Supplied material:
______
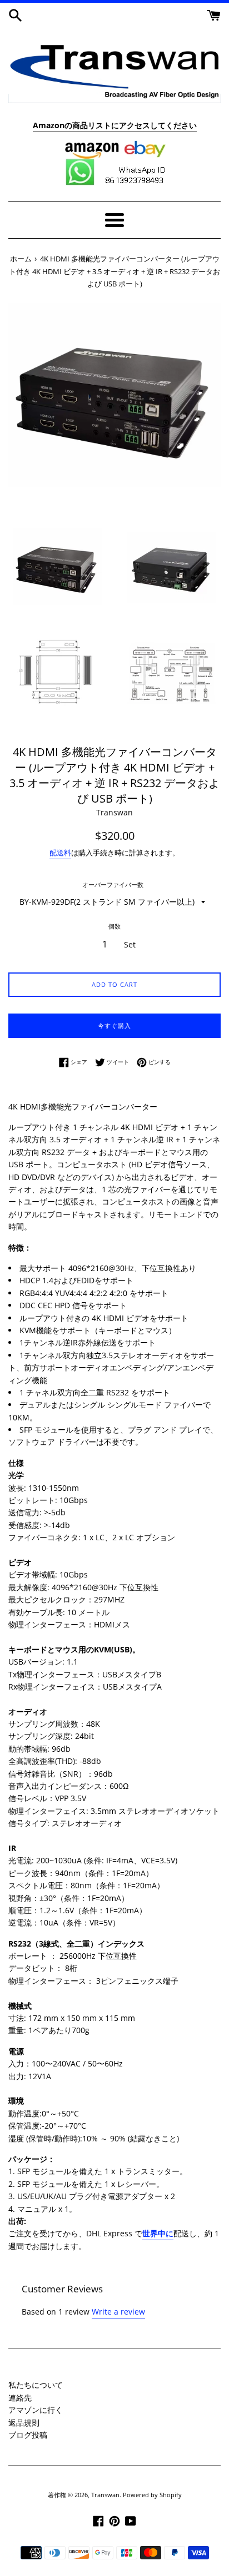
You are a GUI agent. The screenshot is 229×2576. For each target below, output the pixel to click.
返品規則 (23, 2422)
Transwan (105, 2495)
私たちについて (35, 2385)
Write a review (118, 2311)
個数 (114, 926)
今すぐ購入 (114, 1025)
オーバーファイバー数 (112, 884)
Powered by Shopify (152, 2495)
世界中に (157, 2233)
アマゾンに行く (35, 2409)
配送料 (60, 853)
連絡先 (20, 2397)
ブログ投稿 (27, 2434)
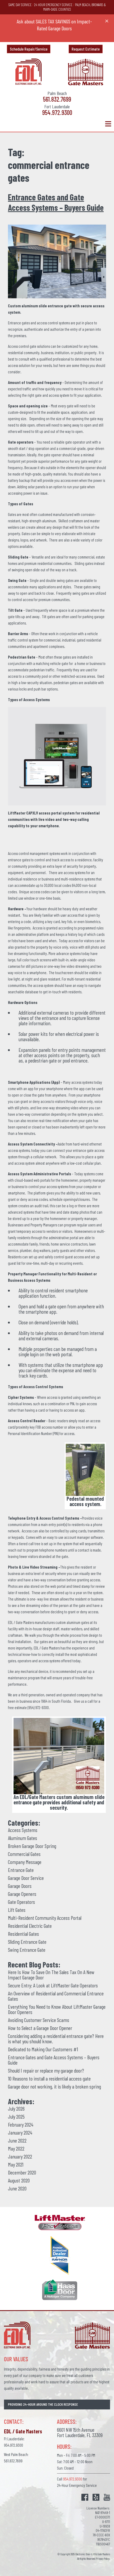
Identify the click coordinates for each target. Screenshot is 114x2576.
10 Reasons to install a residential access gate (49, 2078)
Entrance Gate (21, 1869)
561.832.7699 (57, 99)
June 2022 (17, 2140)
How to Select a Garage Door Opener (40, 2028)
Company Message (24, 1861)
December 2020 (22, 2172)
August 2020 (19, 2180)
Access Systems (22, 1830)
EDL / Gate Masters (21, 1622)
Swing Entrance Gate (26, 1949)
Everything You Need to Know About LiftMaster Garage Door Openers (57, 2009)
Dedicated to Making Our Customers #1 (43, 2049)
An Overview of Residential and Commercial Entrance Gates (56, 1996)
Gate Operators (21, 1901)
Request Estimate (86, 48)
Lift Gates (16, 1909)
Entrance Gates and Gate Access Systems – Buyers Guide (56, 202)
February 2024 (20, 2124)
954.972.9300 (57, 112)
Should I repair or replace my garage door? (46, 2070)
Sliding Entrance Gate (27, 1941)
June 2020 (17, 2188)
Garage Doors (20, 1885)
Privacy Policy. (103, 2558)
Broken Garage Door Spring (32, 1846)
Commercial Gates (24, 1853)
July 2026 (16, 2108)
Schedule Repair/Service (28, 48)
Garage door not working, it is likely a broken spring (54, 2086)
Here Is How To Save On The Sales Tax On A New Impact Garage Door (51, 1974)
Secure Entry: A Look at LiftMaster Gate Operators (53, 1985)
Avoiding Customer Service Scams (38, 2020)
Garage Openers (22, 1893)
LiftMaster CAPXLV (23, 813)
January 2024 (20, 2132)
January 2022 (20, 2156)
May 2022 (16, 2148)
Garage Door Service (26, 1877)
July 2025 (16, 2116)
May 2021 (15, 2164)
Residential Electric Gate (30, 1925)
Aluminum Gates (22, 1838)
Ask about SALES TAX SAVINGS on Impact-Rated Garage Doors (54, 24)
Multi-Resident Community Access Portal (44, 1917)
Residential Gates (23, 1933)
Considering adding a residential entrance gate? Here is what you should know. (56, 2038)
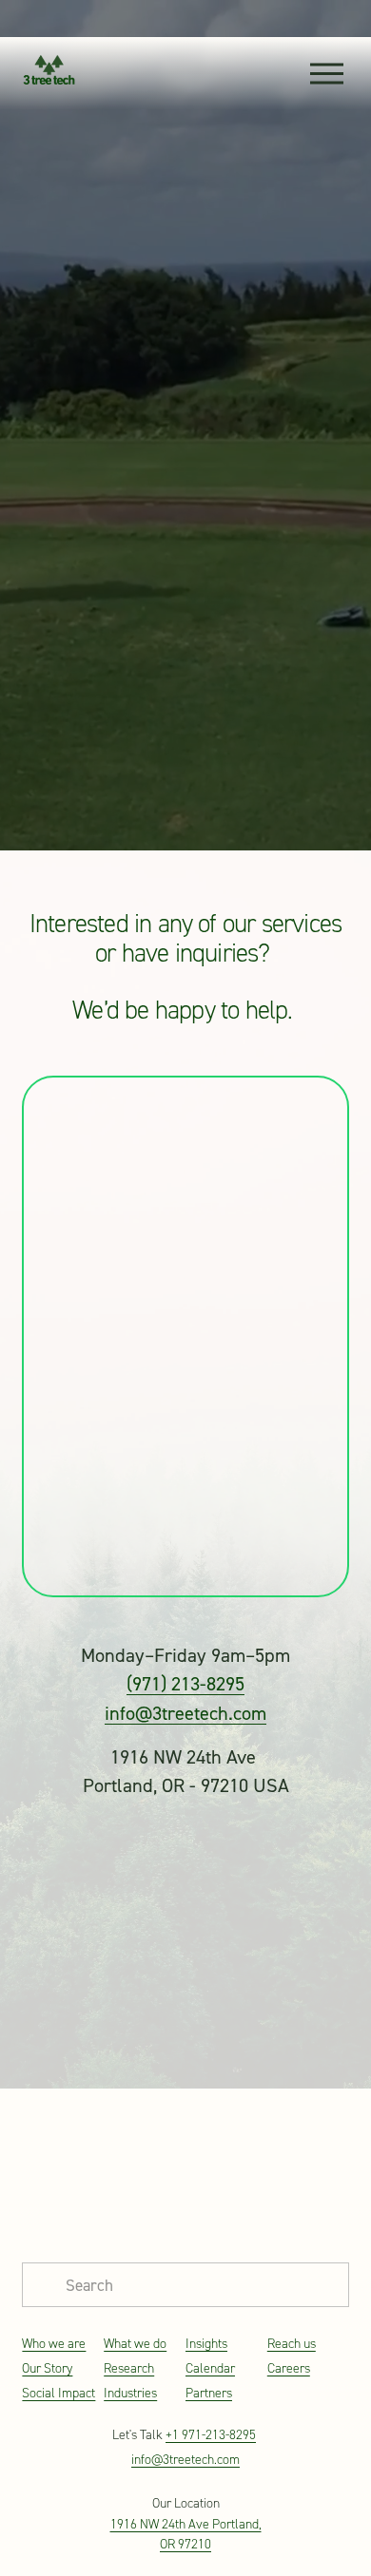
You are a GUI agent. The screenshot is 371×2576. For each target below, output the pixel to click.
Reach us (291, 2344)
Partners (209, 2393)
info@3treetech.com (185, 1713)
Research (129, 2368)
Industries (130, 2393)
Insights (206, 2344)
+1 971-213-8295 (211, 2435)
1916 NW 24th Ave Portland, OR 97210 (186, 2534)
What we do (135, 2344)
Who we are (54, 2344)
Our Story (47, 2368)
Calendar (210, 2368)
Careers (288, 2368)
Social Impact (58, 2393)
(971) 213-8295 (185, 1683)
______
Goal of the exercise: While leaving pictures out, reproduce exactly the lines from the beginning of the listing above through the line containing "EDL / Gate Masters (21, 1622)", both ends included.

Exercise response:
You are a GUI agent. The screenshot is 229×2576. For each target below, output the pixel to click.
返品規則 (23, 2422)
Transwan (105, 2495)
私たちについて (35, 2385)
Write a review (118, 2311)
個数 (114, 926)
今すぐ購入 (114, 1025)
オーバーファイバー数 (112, 884)
Powered by Shopify (152, 2495)
世界中に (157, 2233)
アマゾンに行く (35, 2409)
配送料 (60, 853)
連絡先 (20, 2397)
ブログ投稿 (27, 2434)
Identify the click coordinates for each target. Screenshot is 114x2576.
10 Reasons to install a residential access gate (49, 2078)
Entrance Gate (21, 1869)
561.832.7699 (57, 99)
June 2022 (17, 2140)
How to Select a Garage Door Opener (40, 2028)
Company Message (24, 1861)
December 2020 (22, 2172)
August 2020 (19, 2180)
Access Systems (22, 1830)
EDL / Gate Masters (21, 1622)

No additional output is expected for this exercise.